I’ve been fortunate to fish several TTBCs over the years and as always the 2015 iteration was an awesome event. It’s an honor and a privilege to get to fish the only tournament all year that takes the best of the best from both major tours and pits them against one another in a winner-take-all format.
In many respects it’s like the Bassmaster Classic. There’s no mindset of fishing for points – you just want to win. The major differences are that the field is even stronger and more stacked from top to bottom. On top of that, Lake Fork is absolutely full of giants, so in order to win you really have to catch them well every day.
This year the weather threw a monkey wrench into everyone’s plans because Texas had experienced a ton of rain. The lake was flooded for the first time in about six years. While we all knew that the deep bite would probably prevail, the flooded shallow cover gave us new options. There were still a lot of fish on the bank, including some big ones, so it spread out the field and required some choices.
I spent the first day of practice up shallow and had a blast. Immediately upon launching the boat I saw rows of flooded willow trees that hadn’t had water on them in a long time. That’s just too tempting for me to resist. I had to go flip them and in the first 10 minutes I caught an absolute giant on a one ounce Lunker Lure jig. That kept me shallow and over the course of the day I had about a dozen bites, all over 5 pounds.
The second day of practice I forced myself to go out deep and spend the whole day there. I didn’t have a single bite. Not one. That made my decision to stay shallow during the tournament relatively easy because it was all that I had. On top of that, they were predicting more rain, so I figured that would keep the bass up there. I knew that the guys who stayed out would be fishing for at most five to seven bites a day, but if any of them could capitalize on it, they’d have a good shot to win, but after zero bites doing that I didn’t have that option.
I caught a ton of fish during the event and weighed in over 18 pounds each day. Normally, that’s enough to put you pretty high up in the standings, but not at Fork. I was 22nd after the first day and dropped a place after Day Two. My pattern was to run spawning pockets off the main lake, not the big creeks. There were willows in there, and I also figured out that some fish were spawning in the grass on what must’ve been the old shoreline in 4 to 6 feet of water. I love to fish that way and it was a blast.
Every fish came on the big Lunker Lure jig. Longtime readers of these journals are probably guessing that it was my standard black and blue model, but this time I really diversified – my jig was black, green pumpkin and pumpkinseed, which I felt mimicked the bluegill down there pretty well. I added my typical Big Salty Chunk, but dyed the tails chartreuse. The rod, reel and line didn’t change, though – 7’8” extra-heavy Denali Kovert, Shimano Chronarch Ci4 (7.6:1) and 50 lb. Gamma Torque braided line.

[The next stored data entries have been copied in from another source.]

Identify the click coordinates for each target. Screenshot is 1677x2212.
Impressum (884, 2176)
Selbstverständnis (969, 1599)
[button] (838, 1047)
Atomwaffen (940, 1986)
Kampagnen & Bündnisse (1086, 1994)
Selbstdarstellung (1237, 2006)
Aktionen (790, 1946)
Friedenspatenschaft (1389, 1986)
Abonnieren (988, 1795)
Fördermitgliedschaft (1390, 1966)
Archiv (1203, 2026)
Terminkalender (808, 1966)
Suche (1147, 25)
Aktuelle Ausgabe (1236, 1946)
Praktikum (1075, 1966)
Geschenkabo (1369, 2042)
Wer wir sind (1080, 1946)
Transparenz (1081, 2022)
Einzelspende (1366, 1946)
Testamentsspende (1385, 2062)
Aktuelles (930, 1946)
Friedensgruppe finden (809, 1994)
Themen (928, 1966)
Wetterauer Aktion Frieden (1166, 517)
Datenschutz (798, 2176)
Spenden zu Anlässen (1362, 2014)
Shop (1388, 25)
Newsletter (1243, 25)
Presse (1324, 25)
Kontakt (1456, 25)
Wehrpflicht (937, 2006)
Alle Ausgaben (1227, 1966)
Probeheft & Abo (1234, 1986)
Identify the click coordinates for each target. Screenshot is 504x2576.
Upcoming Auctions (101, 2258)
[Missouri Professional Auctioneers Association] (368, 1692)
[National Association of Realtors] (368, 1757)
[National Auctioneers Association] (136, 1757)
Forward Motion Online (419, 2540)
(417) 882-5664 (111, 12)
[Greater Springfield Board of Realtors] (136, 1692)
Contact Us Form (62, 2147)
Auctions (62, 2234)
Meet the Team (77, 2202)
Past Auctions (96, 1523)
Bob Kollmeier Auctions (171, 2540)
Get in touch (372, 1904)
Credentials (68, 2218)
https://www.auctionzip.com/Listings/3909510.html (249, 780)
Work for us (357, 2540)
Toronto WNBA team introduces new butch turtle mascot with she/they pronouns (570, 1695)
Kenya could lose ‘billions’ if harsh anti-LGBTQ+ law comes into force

My hat is really off to Brent and the other guys who stayed out deep and made it work. He’s a tremendous angler, one of the best deep water experts I’ve ever seen. Guys like Brent and Jason Christie knew that they’d probably have to milk one or two particular sweet spots, but they went in with the game plan necessary to make that happen. On top of that the weather was brutal. It rained every day and we had sustained periods of heavy winds. It’s hard enough to fish in 40 mile per hour winds when you’re up in a spawning cove, but trying to stay on offshore cover and present a bait efficiently in them is a whole different ballgame.
While my finish wasn’t exactly what I wanted, I’m proud to have been a part of this great event, competing against one of the strongest fields that the sport has ever seen. I’ll be glad to take a spot in that tournament any time I qualify. Next up is BASSFest at Kentucky Lake, so I’m taking off the braided line, switching out my flipping jigs for football jigs, and getting ready to focus on the deep bite that eluded me in Texas.